Tsutsugo can also hit the ball to all fields. In 2019, he pulled the ball 33 percent of the time and went to the opposite field 28.8 percent of the time. This led to three straight seasons where he hit .300 or better. Granted, that was three years ago, but the hit tool still works.

He doesn’t come without his drawbacks. There’s some swing and miss in his game. This season, he posted a career-worst 25.3 strikeout percentage, and that’s a number that would rise in MLB. He also doesn’t provide much value in the field or on the basepaths. He is best suited for the designated hitter role though he has played most of his career in left field. He could also move to first base where his glove could stay hidden. If he were to come to the Giants, Tsutsugo would likely stay in left though he could be a suitable replacement in the unlikely event that Brandon Belt be freed to a park that doesn’t kill his power.

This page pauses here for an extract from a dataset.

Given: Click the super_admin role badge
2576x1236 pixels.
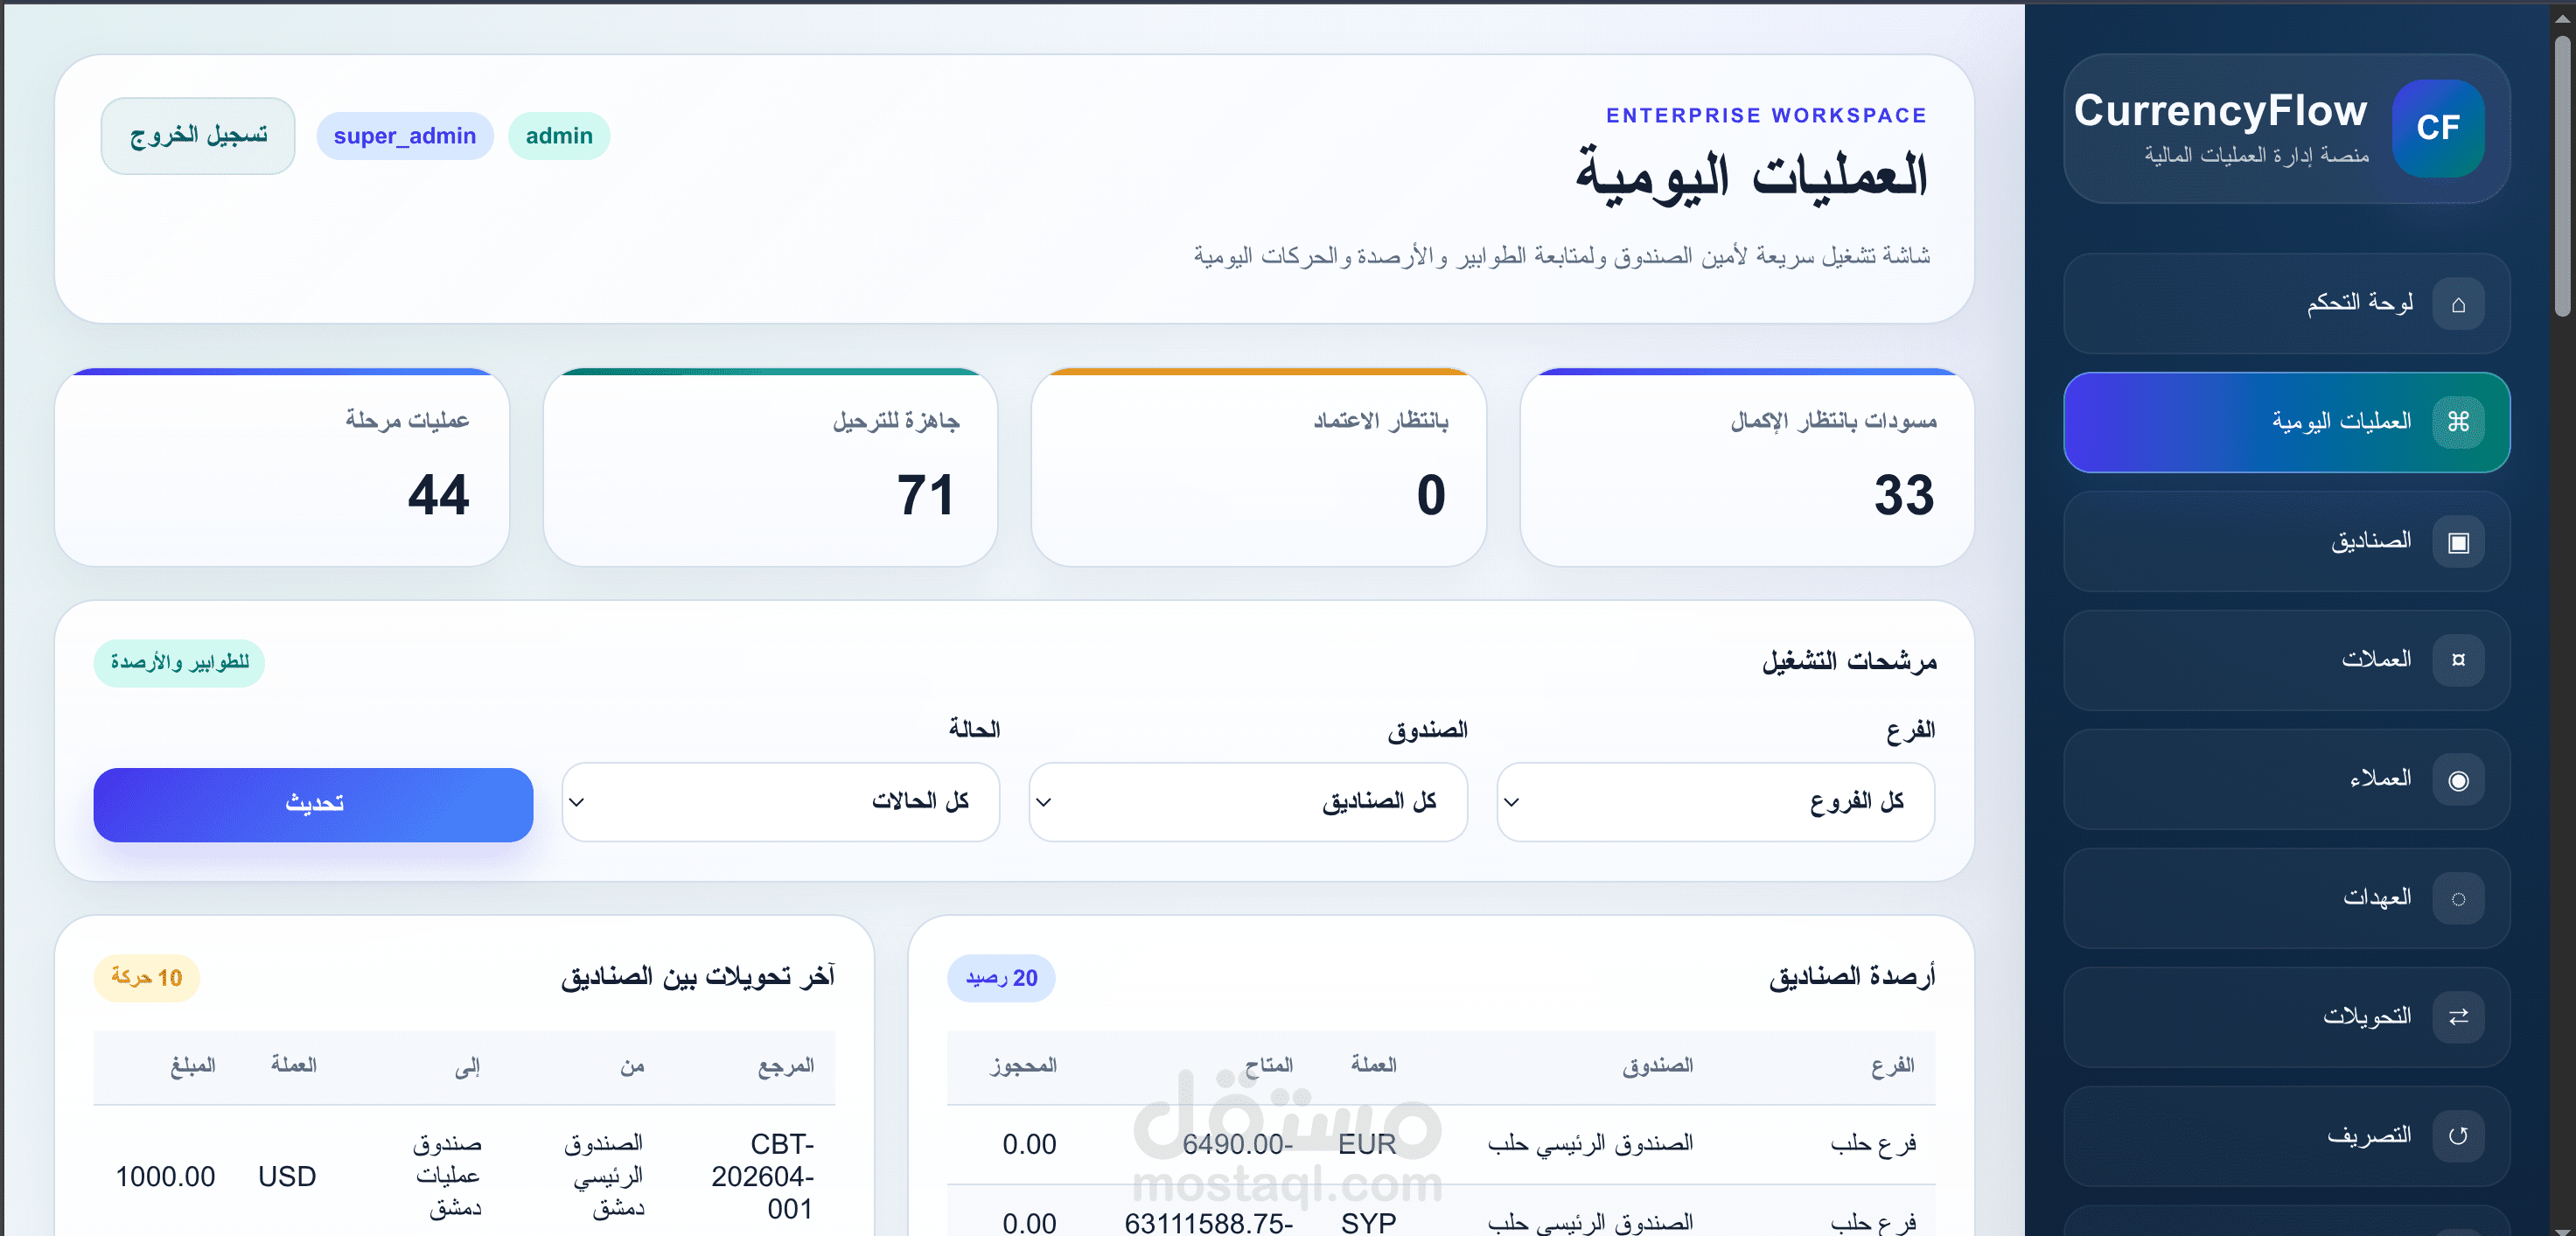Looking at the screenshot, I should (404, 136).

Unlike Akiyama, Tsutsugo will be posted, which means that the team that signs him must pay additional money to Tsutsugo’s current team the Yokohama DeNa Baystars. As Jeff Todd of MLB Trade Rumors explains:

Under the new posting system, which went into effect after Ohtani’s signing, the team that agrees to sign Tsutsugo will also need to pay a release fee that is determined by reference to the contract. Teams pay 20% of guaranteed money up to $25MM, 17.5% for promised cash between $25MM and $50MM, and then 15% of anything beyond.

Tsutsugo can be posted anytime between November 1 and December 5. Once he is, teams will have 30 days to negotiate a contract with him which means that Tsutsugo could sign before the Winter Meetings.

We probably won’t see Tsutsugo in a Giants uniform come Opening Day if only because it’s hard to convince sluggers to come play in the worst park for hitting home runs. Still, the Giants need more power, and they should explore every available option on the market especially a player as enticing as Tsutsugo.